Records for this task >>

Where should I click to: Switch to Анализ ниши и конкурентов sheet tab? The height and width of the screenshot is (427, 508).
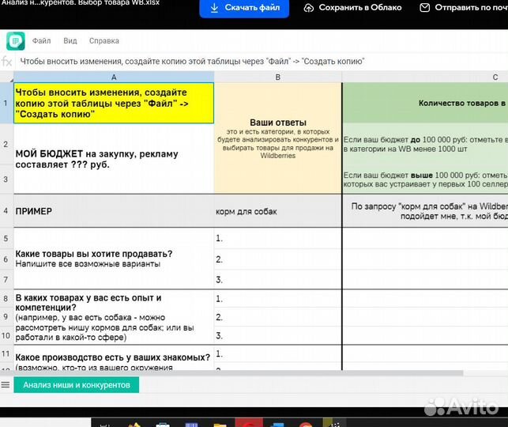77,385
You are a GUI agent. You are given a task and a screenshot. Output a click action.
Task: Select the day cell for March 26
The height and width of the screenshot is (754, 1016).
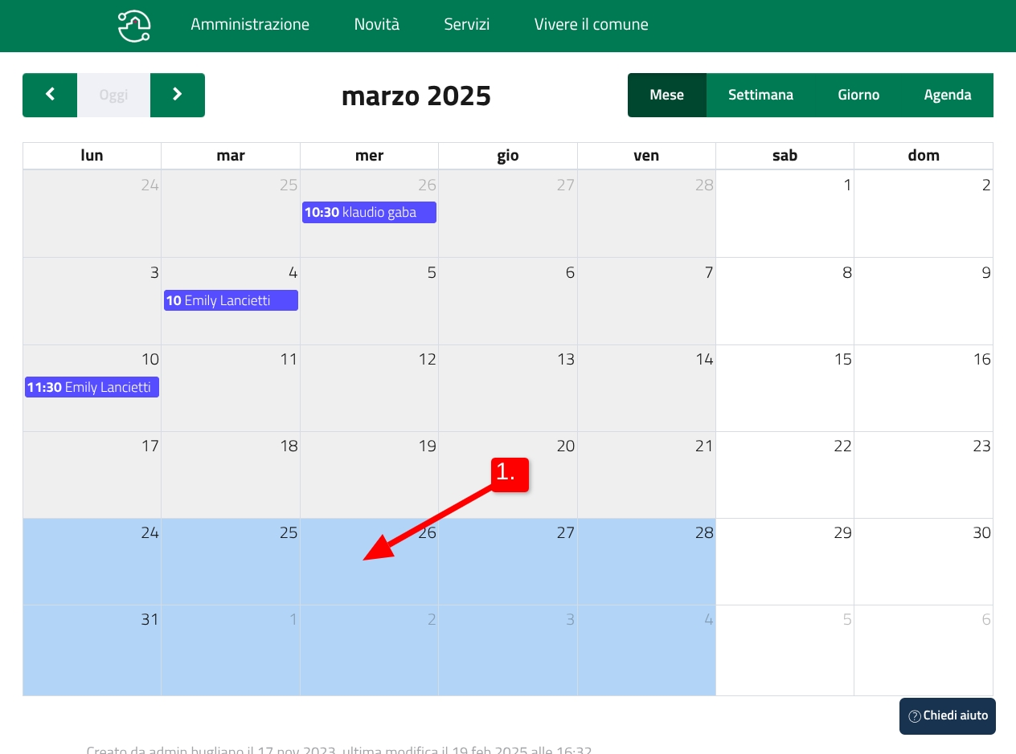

Work instructions >> Once the pictures are removed, print all the remaining data exactly as it stands.

Response to this exercise >>
Where should I click to: Switch to Анализ ниши и конкурентов sheet tab? The height and width of the screenshot is (427, 508).
77,385
You are a GUI agent. You are given a task and a screenshot. Output a click action.
Task: Select the day cell for March 26
The height and width of the screenshot is (754, 1016).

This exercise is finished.